Consequently, the parents of children who are not bussed to school often drive them to school. Unfortunately, that isn’t always possible because of work schedules. In that case, parents must choose between allowing their children to walk to school alone, arranging a carpool with other parents (if they can find them) or changing to a job that allows them to drive their children to and from school.
Two alternatives to consider in this situation are a walking school bus or a bike train. Both work on the same principle: A group of kids walks or bikes together from home to school, frequently accompanied by adults.
Since this is a cycling blog, I’ll concentrate on the bike train, but let me mention that the best place to find resources for a walking school bus is The National Center for Safe Routes to School’s (SRTS) website. You can download a six-page PDF that outlines the steps for starting a Safe Routes to School Program.
SRTS defines a walking school bus as “a group of children walking to school with one or more adults. It can be as informal as two families taking turns walking their children to school or as formal as a well-planned walking route with meeting points, a timetable and a regularly rotated schedule of trained volunteers.”
A bike train is a similar concept. Bicycling magazine defines a bike train as “an organized group made up of children and adults who ride their bikes to and from school along an established route.” Not everyone needs to start together. You can pick up students along the way at designated “stations,” as a real train does.
What are the benefits of a bike train?
- By getting kids active, it helps them be more physically fit and mentally alert.
- It promotes self-reliance among junior and senior high students who are not old enough to drive.
- It improves air quality by having fewer cars on the road.
- It can relieve some of the congestion around schools when many parents drop off or pick up their children.
- It’s cheaper than driving the kids to and from school every day.
On the first point, there is no doubt that today’s kids are less fit than they were in the past. Seventeen percent of children and adolescents are obese, a figure that has tripled since 1980, according to Bicycling magazine. Meanwhile, the percentage of kids who walk or ride to school as plunged in the past 40 years. In 1969, 48 percent of kids walked or biked to school; today that figure is 13 percent, Bicycling magazine said.
How do you start a bike train? As I said, SRTS’ website has an excellent guide for creating a program in seven steps. It involves committees, public meetings and considerable planning. I’m sure it’s a good guide, but I fear the level of organizing suggested might scare off many parents.
I don’t think an elaborate plan is necessary. I suggest a simpler approach:
- Check with the school to see if it has bike racks where you can lock the students’ bikes. Nothing kills a program for biking like getting a bike stolen at school because there was nothing to lock it to.
- Scope out a possible route on the street or a bike path from your neighborhood to school.
- Ride the route on a bicycle yourself to see what the obstacles are (i.e., things like intersections without traffic lights).
- Map out a route and try it with your children.
- Talk to the parents of children in your neighborhood and see what interest there is and explain the bike-train concept.
- Do test runs in the morning and afternoon when kids would use the bike train to see the level of traffic.

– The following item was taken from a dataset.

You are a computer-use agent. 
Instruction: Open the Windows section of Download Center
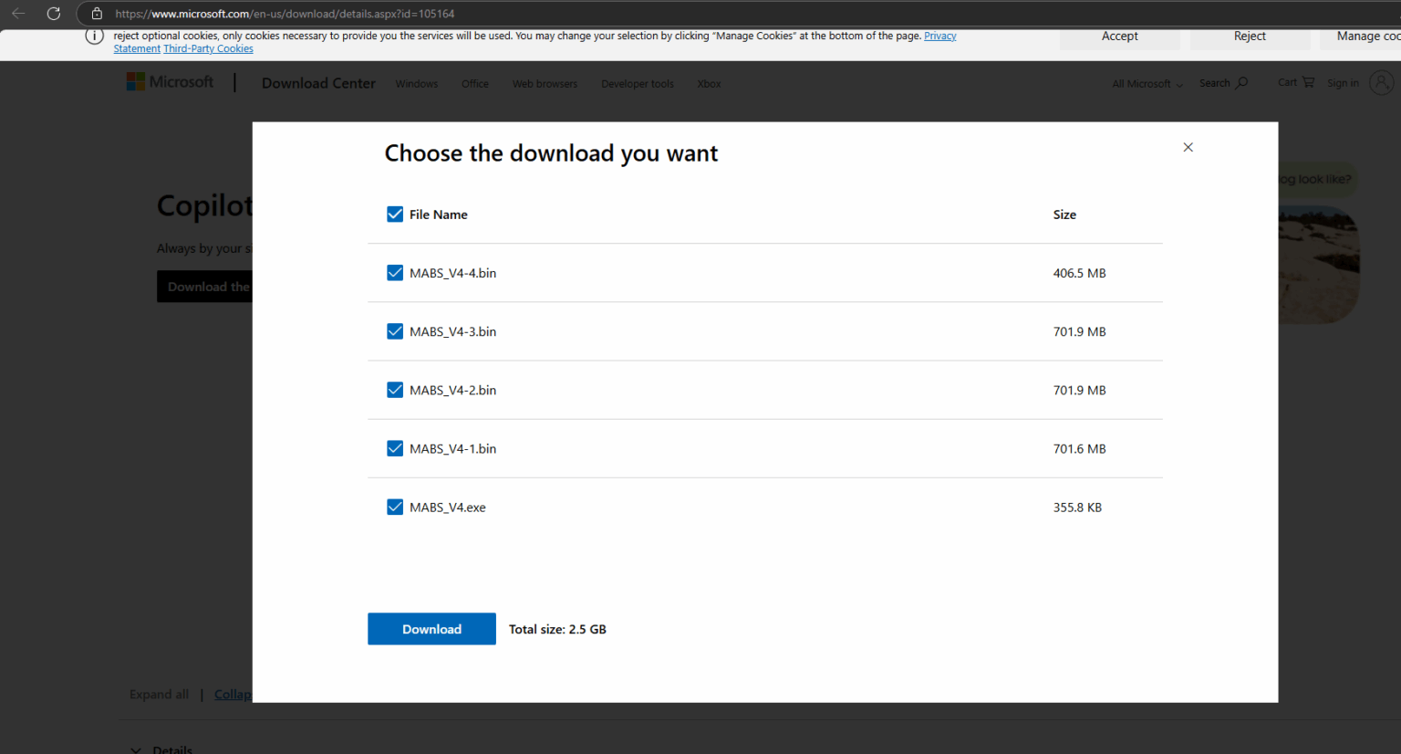point(416,83)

- Meet with those interested and talk about basic safety rules like riding on the right side of the road with traffic, riding single file, stopping at stop signs and giving hand signals for turning and stopping. Or better yet, have a cycling instructor talk to the group about basic safety rules. If you’re interested in that, contact me at email@example.com.
- Identify parents or older kids who can lead the group each week.

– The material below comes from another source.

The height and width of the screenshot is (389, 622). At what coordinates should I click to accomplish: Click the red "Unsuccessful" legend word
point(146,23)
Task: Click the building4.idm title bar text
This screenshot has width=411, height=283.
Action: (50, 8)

- Require everyone to wear a helmet.
- Set a starting date, establish meeting points or pick up locations and start riding.
How old should children be to join a bike train? SRTS suggests limiting the train to students in the upper elementary grades, usually age 10 and above. Below 10, children have a difficult time judging the speed and distance of cars. Ideally, the train should have an adult at the beginning and the end. Teens should be able to ride without adults.
Of course, there are limitations. Riding in the rain is problematic, riding through ice and snow can be dangerous and the late sunrise due to daylight saving time is also an issue in the fall.
If the school board and PTO would get behind a Safe Routes to School walking or biking program, that would be ideal. If not, there’s no reason parents can’t make it happen themselves.